Coming this summer!
Anna Graves never expected world-famous Hollywood actor Angus McGregor to show up at her family’s Wyoming guest ranch. And she certainly never expected to fall for him. Sure, he seems attracted to her as well, but it’s ridiculous, really. He’s a movie star and she’s just a normal person. As soon as he’s gained the horsemanship skills he needs, he’ll be off to film his next movie, and she’ll be right where she’s always been, teaching riding to the tourists who visit the Sweetwater Ranch.
Here’s a NEW (and unedited) teaser from ANNA’S HEART.
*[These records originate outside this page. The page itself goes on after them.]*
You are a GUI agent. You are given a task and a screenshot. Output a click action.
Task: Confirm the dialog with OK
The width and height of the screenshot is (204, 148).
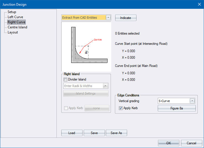(169, 143)
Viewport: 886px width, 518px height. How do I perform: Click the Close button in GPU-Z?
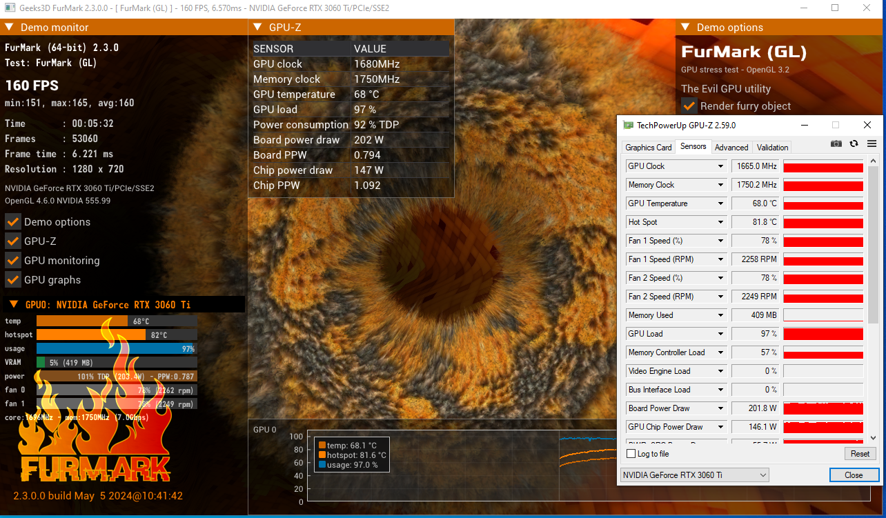(854, 475)
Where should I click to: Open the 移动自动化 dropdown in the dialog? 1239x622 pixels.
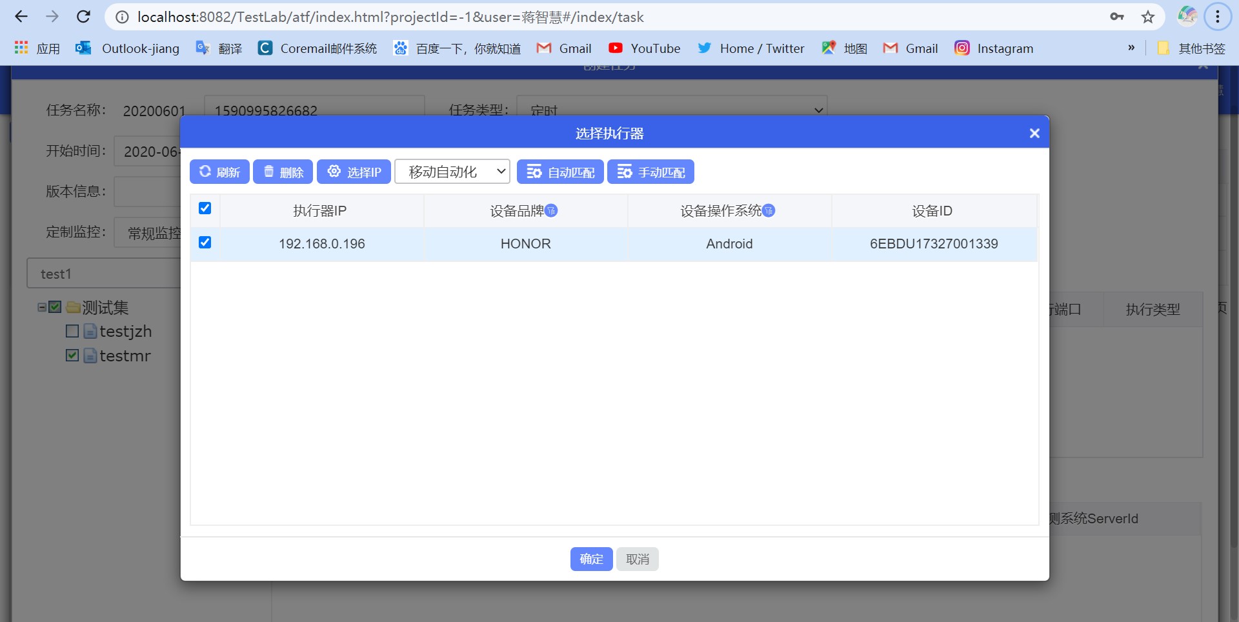[452, 172]
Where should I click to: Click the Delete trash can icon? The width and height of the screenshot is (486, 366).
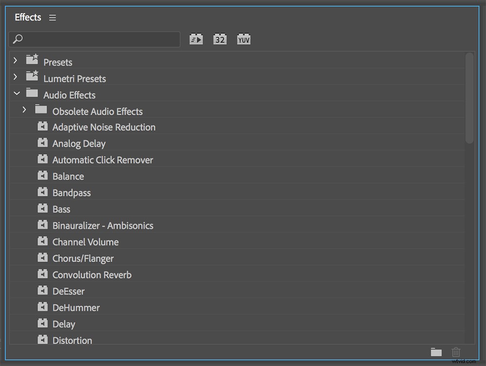456,352
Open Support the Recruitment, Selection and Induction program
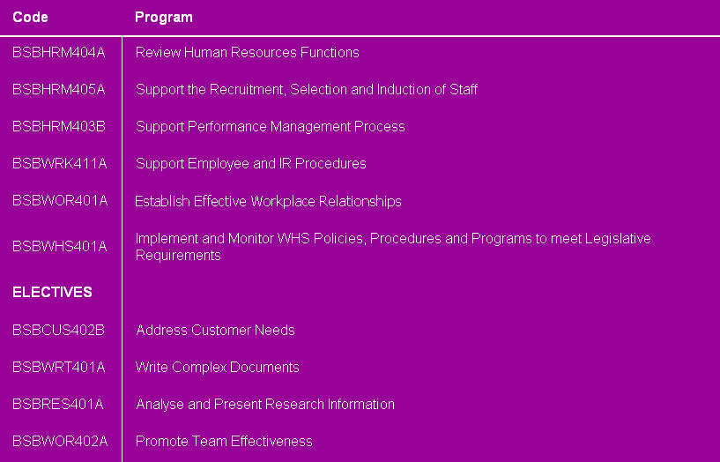Viewport: 720px width, 462px height. (306, 89)
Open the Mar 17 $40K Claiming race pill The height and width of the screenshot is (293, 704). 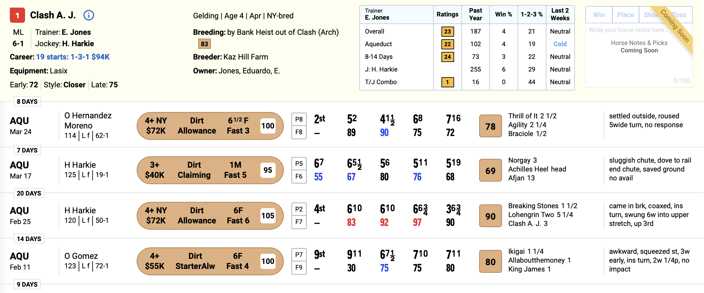[210, 170]
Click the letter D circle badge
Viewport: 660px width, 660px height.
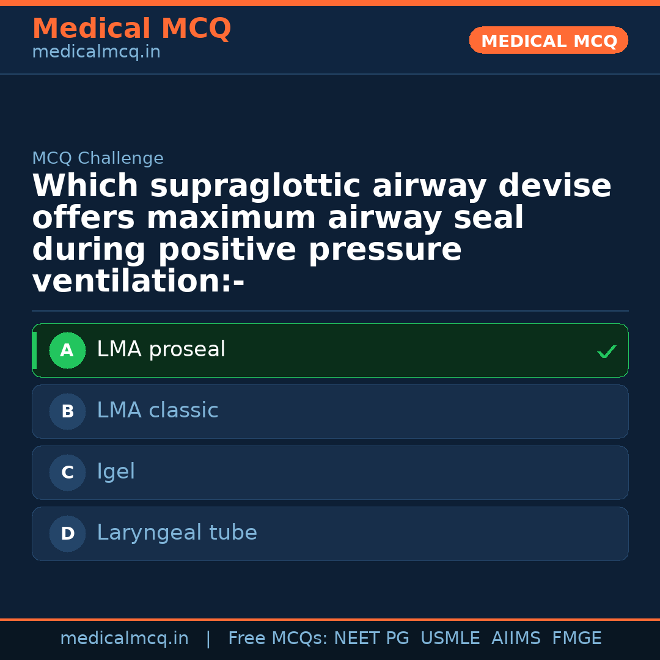click(67, 534)
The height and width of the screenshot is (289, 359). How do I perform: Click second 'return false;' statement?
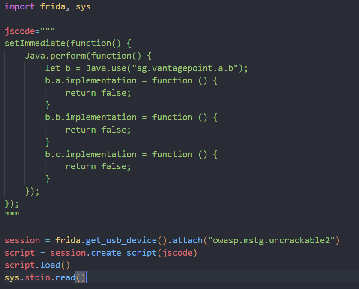click(x=98, y=130)
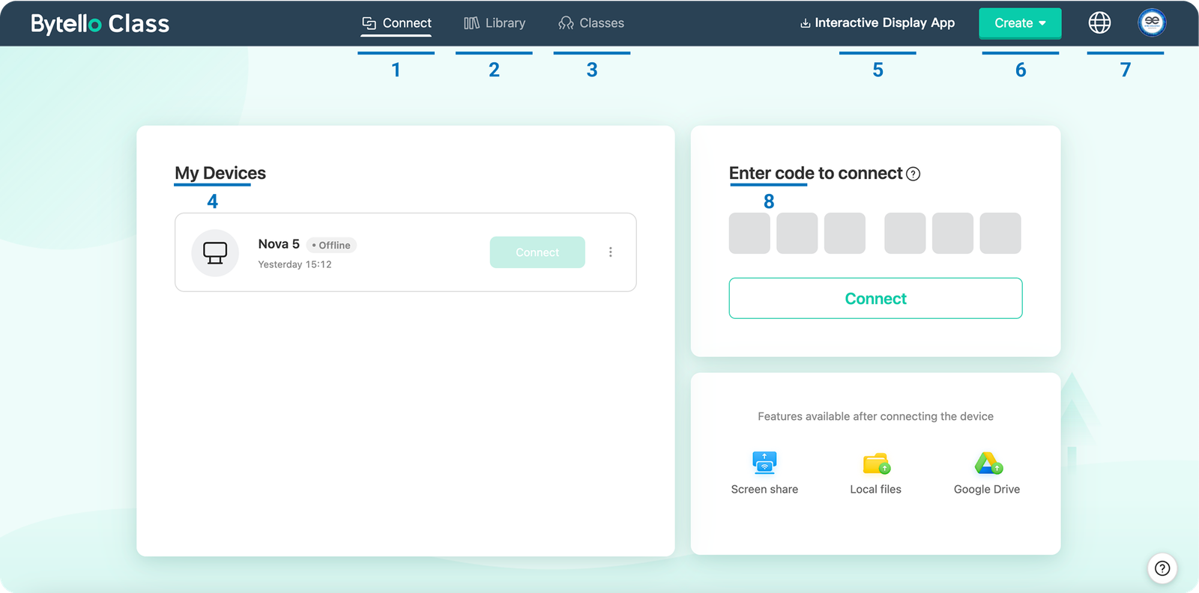The height and width of the screenshot is (593, 1199).
Task: Click help icon beside Enter code heading
Action: (913, 174)
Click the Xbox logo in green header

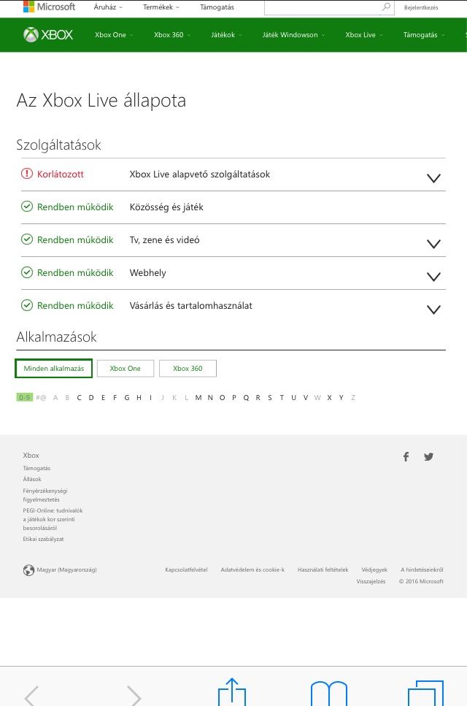48,35
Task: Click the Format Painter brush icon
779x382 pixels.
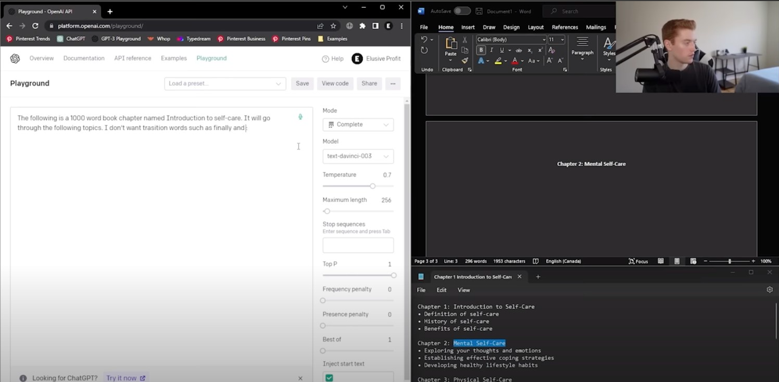Action: (x=465, y=61)
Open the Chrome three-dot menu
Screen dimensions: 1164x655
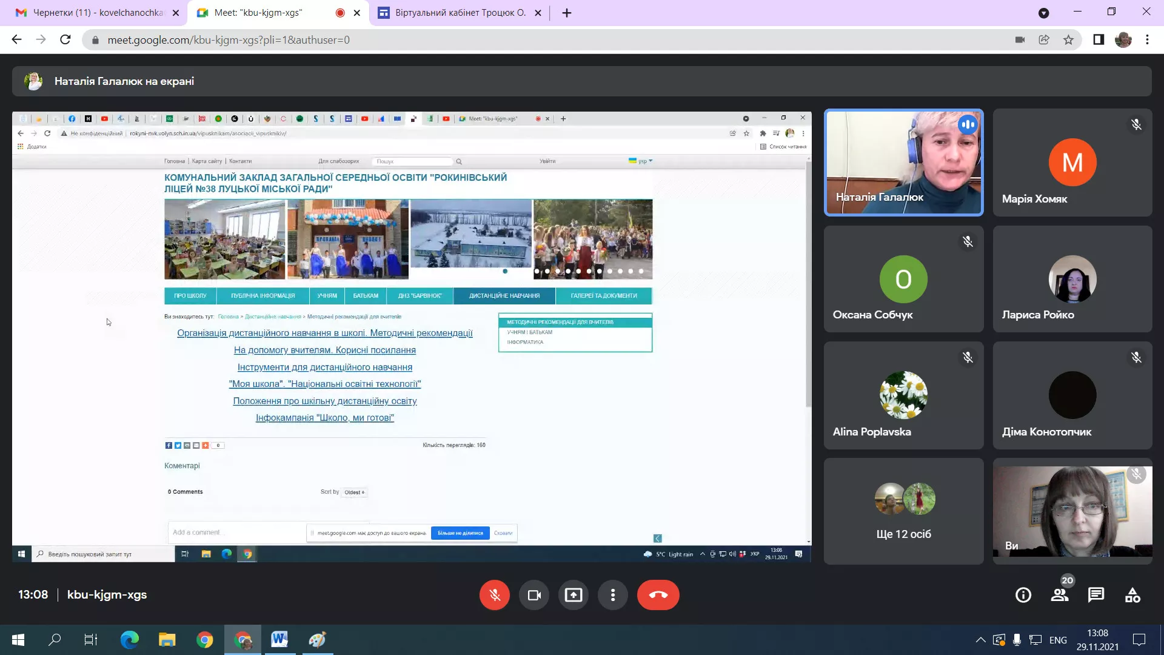[x=1147, y=40]
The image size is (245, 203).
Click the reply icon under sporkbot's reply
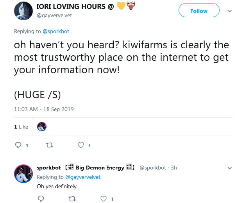[41, 199]
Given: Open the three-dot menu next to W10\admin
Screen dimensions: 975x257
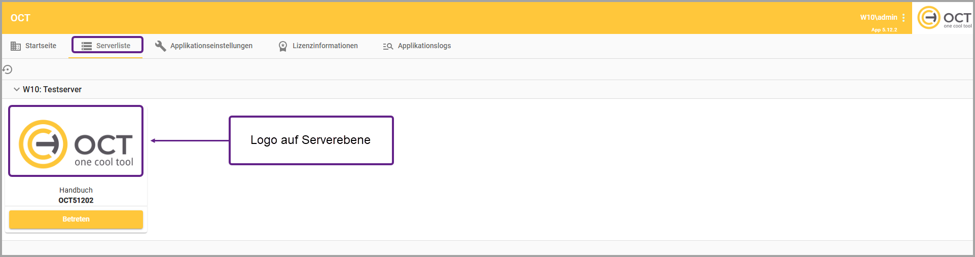Looking at the screenshot, I should 904,18.
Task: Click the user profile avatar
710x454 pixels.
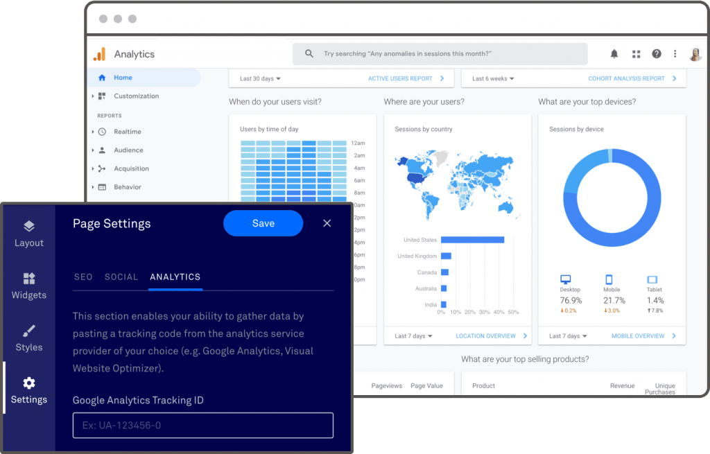Action: tap(695, 54)
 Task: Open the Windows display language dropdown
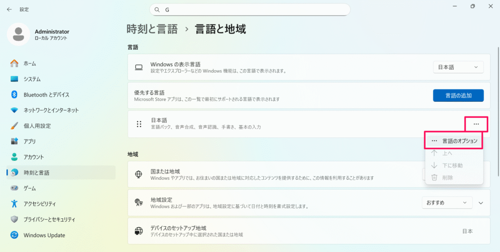(458, 67)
As headlights approached in the distance, Anna leaned forward hopefully, but the ancient mini-van moved past her, its female driver never even glancing her way. Exhaling sharply, Anna leaned back against the brick wall behind the bench on which she sat. From about a block away, country music occasionally punctuated by laughter filtered her way from the open door of The Mine Shaft.
Lips pressed tightly together, she shook her head in disgust. His car was there in the parking lot. Bruce’s car. She could see it from where she was if she stood up. Thankfully, the awning over the hardware store prevented the glow from the nearby streetlight from reaching her, so she was reasonably confident that she was virtually invisible as she waited for her ride.
Calling Angus had been hard. But she was sure she’d made the right decision. Earlier as she’d gotten dressed, she’d opted to wear the new sandals with no thought of having to walk any distance. Now her ruined feet were paying the price for her shortsightedness.
It was a good thing she’d stopped where she had, too. When she’d first sat down, she’d removed her shoes to discover blisters not only between her toes but on the balls of her feet as well. By the time she’d stopped walking, the blisters had already burst and begun to bleed.
Fingers crossed, Angus would be able to find some shoes to bring her. It would be even better if he grabbed a pair of her boots; she always left a pair of socks in her boots, and that would be sufficient to stem the bleeding until she got home and could deal with her feet.
Another set of headlights came into view. Anna closed her eyes.
Please, please, please.
Hearing the vehicle slow down, she opened her eyes again to see a light-colored pick-up truck. It eased to a stop in front of the hardware store and the passenger window buzzed down.
“Anna?” His brogue was soft.
“It’s me.” She gave a weak wave.
Angus put the truck into park and got out, heading her way with a pair of boots in his hand. As he approached her, she gripped the bench seat and swung her feet awkwardly back and forth.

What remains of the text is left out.